Dataset records Block Start

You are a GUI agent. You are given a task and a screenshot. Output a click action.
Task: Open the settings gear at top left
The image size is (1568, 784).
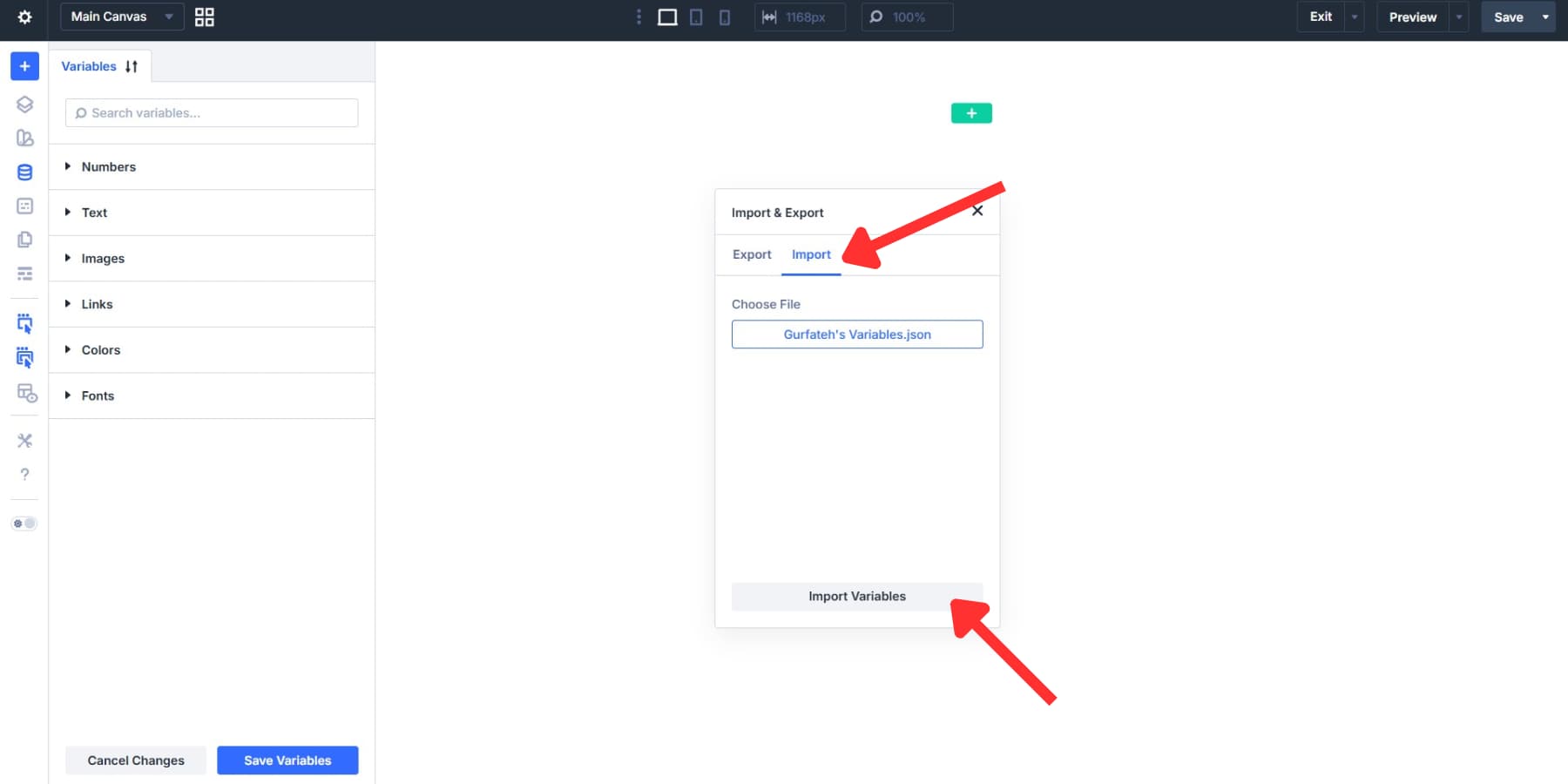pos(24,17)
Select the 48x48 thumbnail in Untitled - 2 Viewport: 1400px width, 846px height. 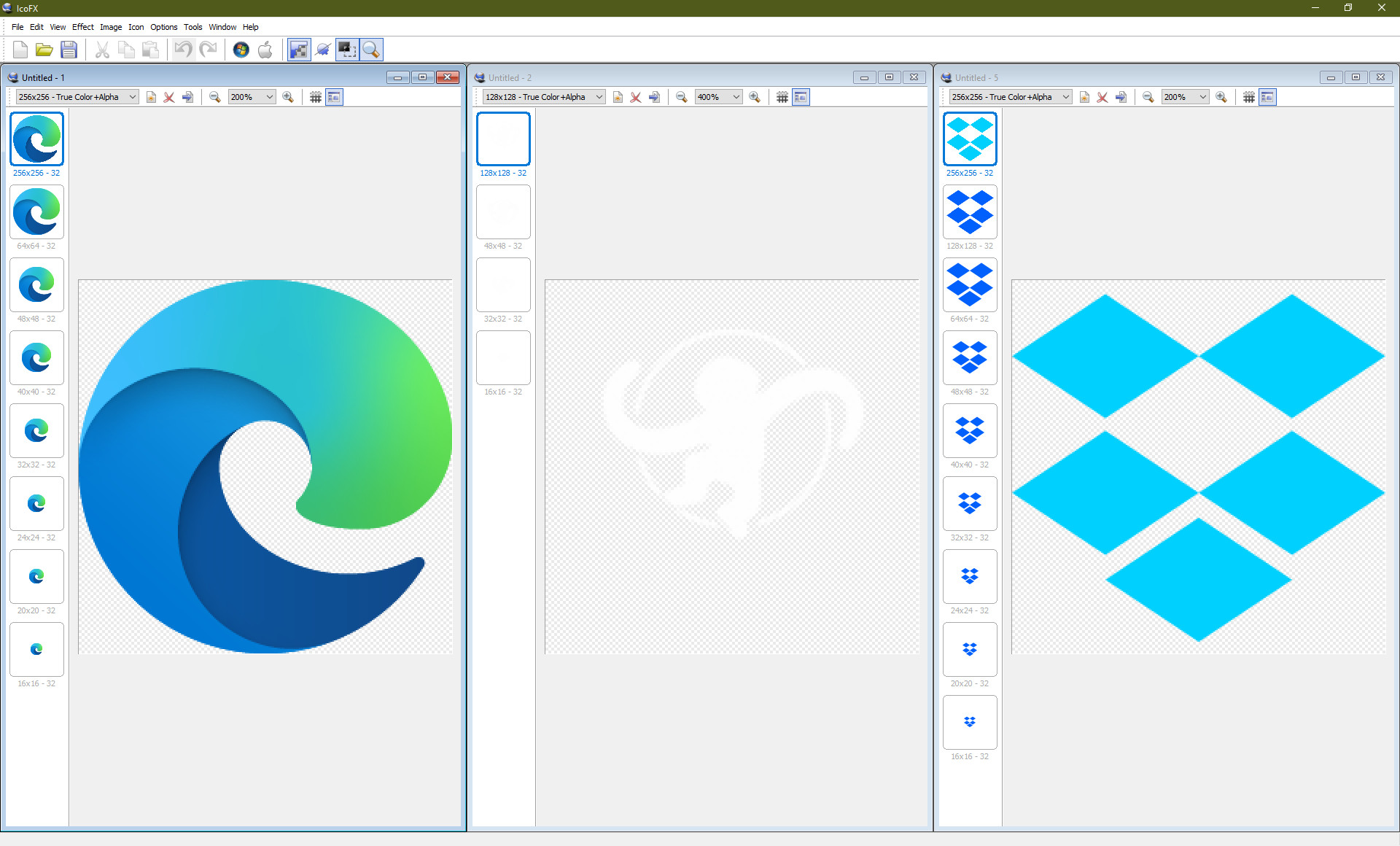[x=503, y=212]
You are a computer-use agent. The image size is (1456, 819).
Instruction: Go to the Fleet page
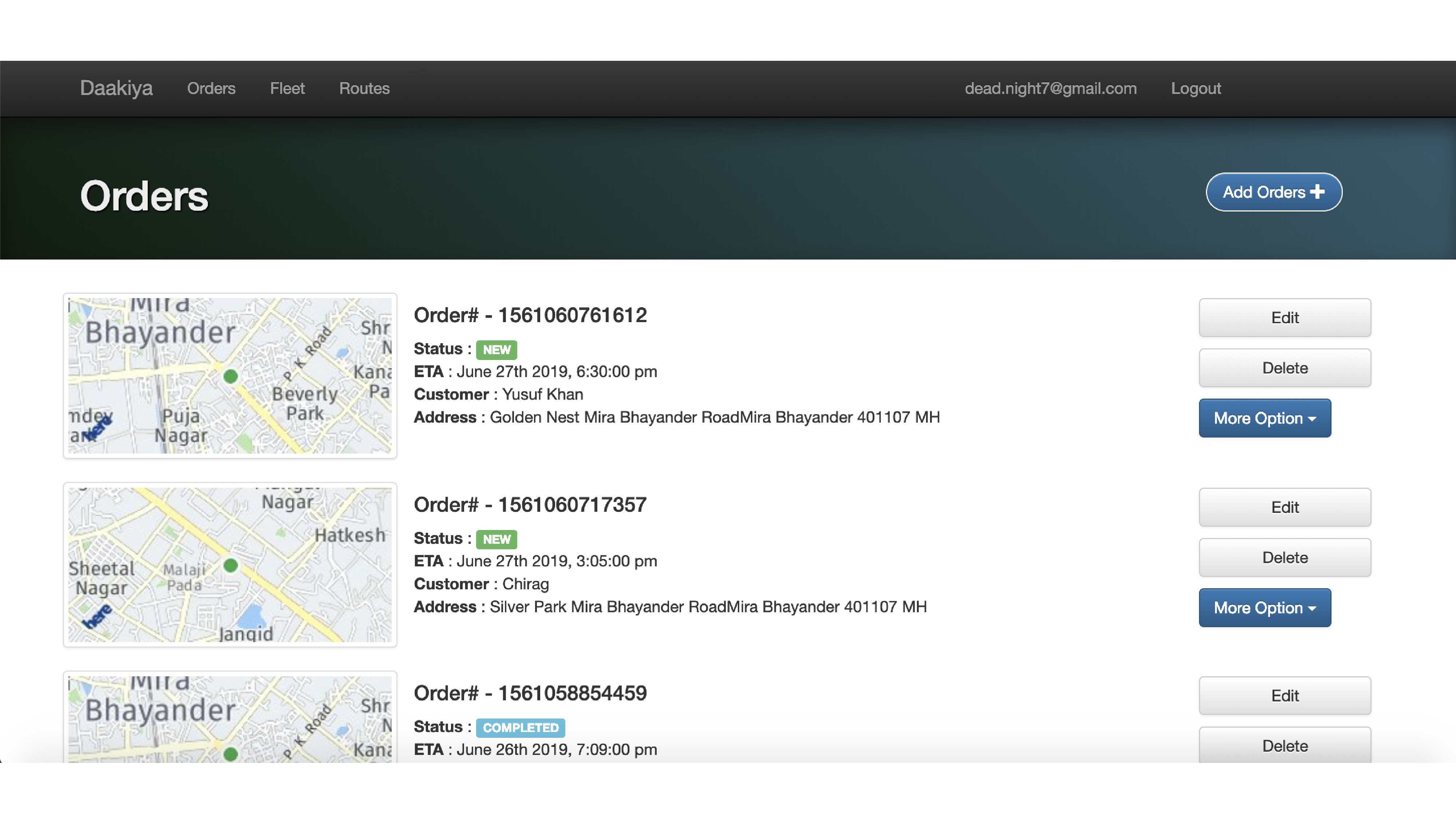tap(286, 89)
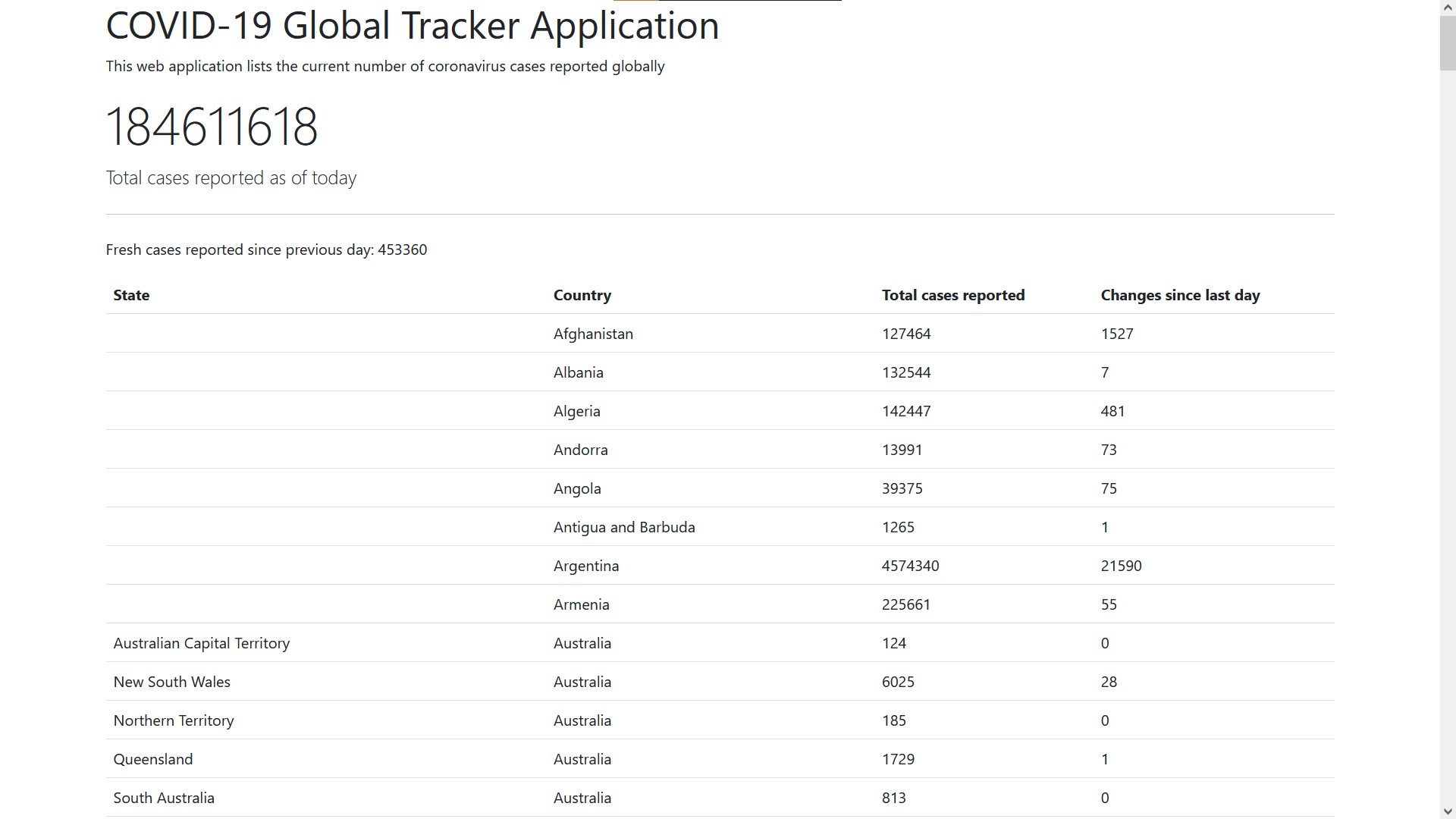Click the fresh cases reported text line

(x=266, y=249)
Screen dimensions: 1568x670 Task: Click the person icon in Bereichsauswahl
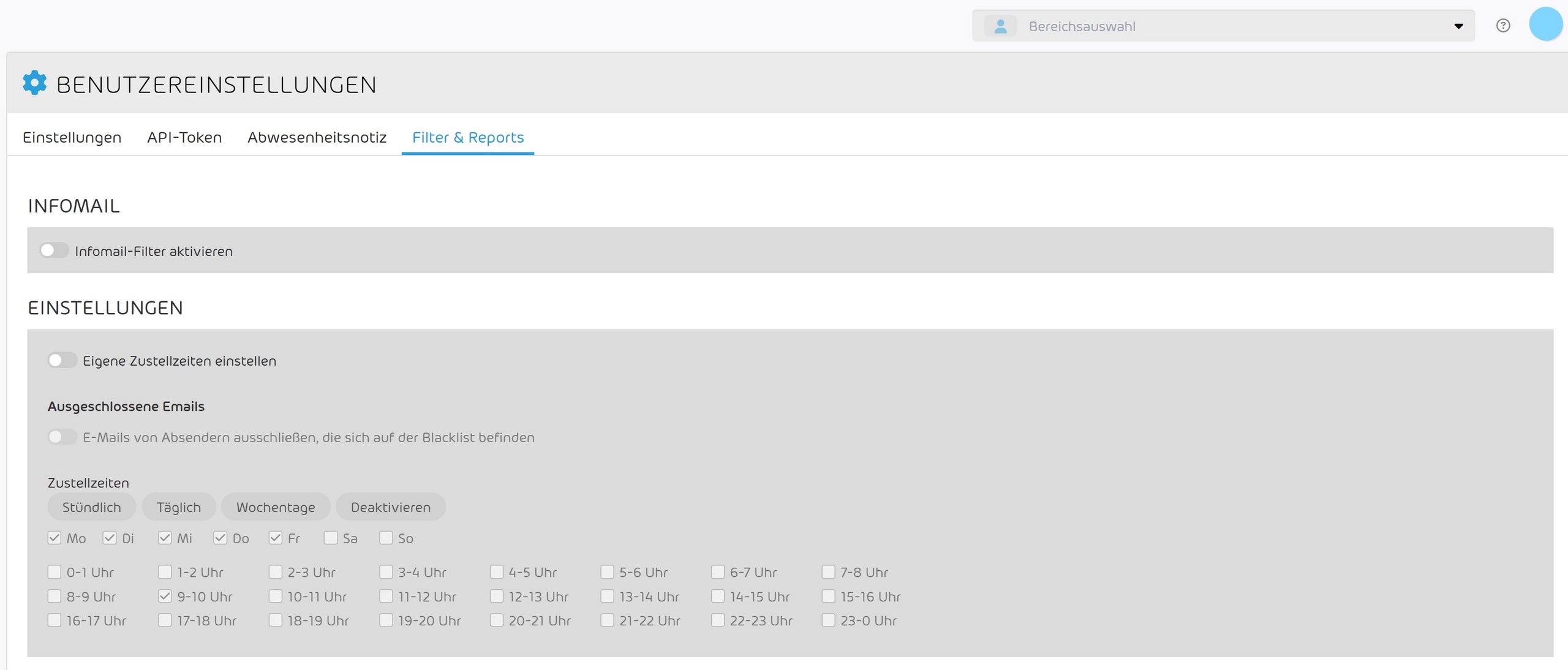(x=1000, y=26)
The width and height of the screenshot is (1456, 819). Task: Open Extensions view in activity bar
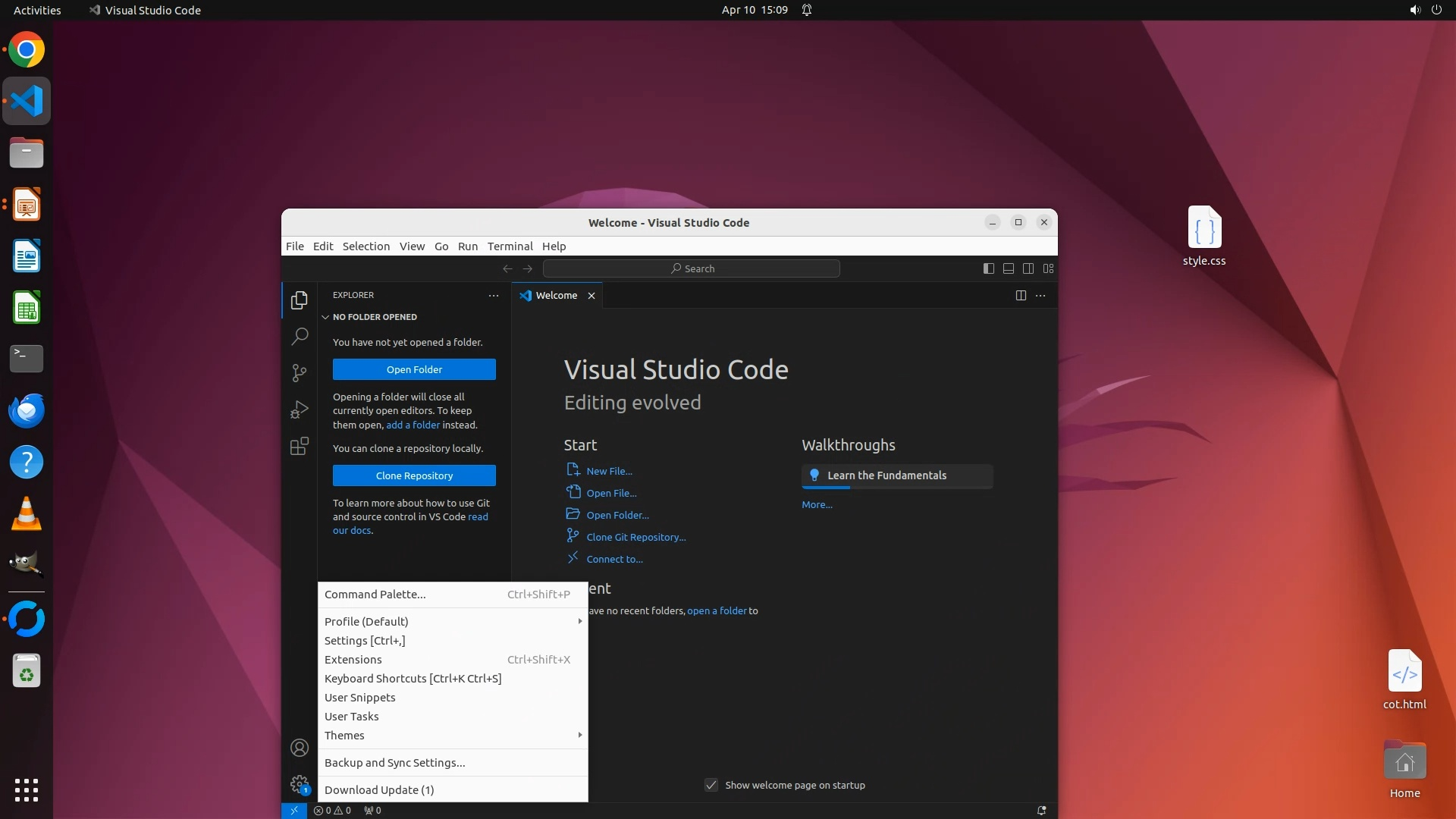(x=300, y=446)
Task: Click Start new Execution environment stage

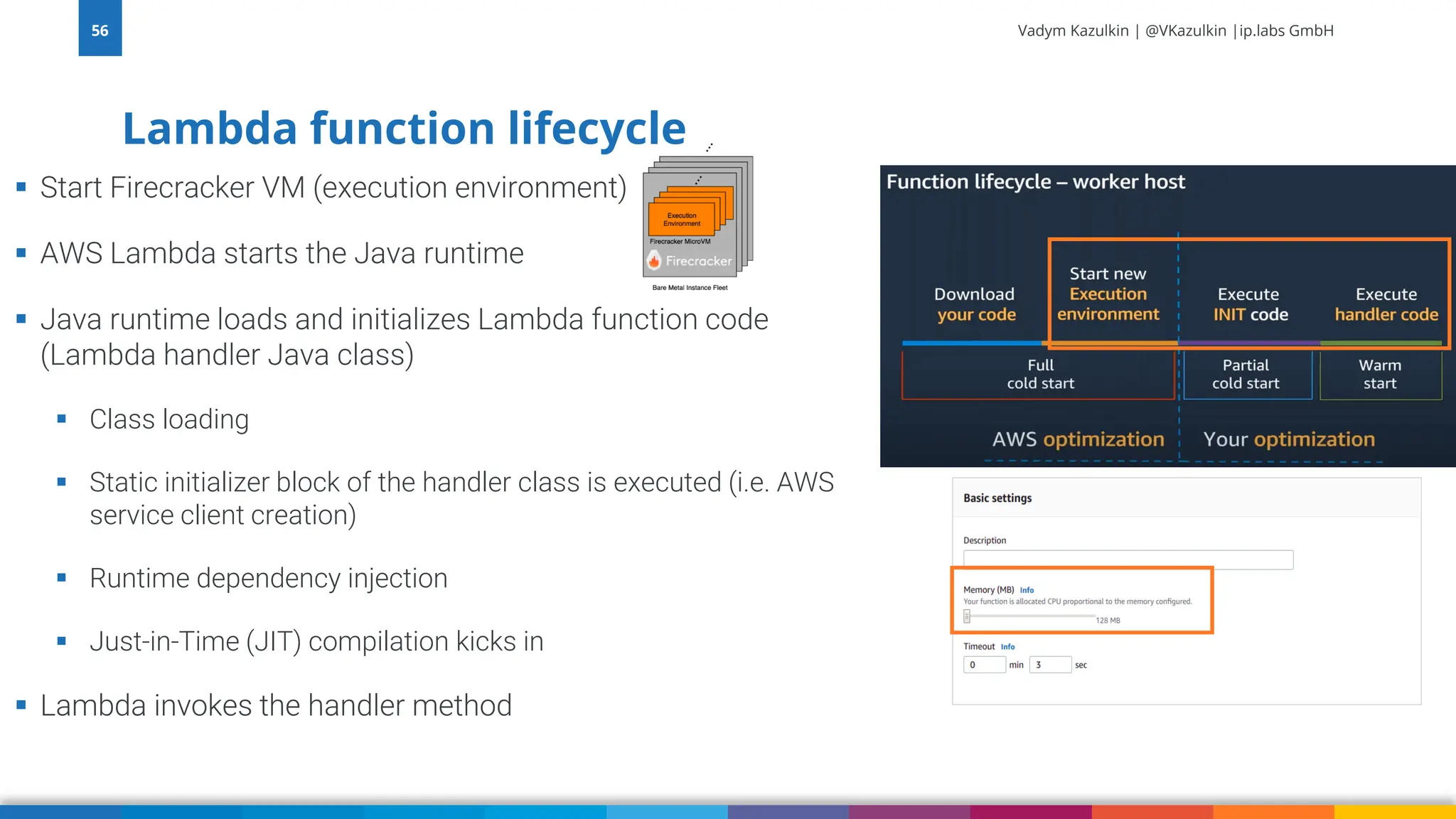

Dataset records Block End

### Task instructions
Print exactly the lines from the line with "The width and" through the end of the data, both ends included, and print no pictures.

### Solved exercise
The width and height of the screenshot is (1456, 819). Task: Open Extensions view in activity bar
(x=300, y=446)
Task: Click Start new Execution environment stage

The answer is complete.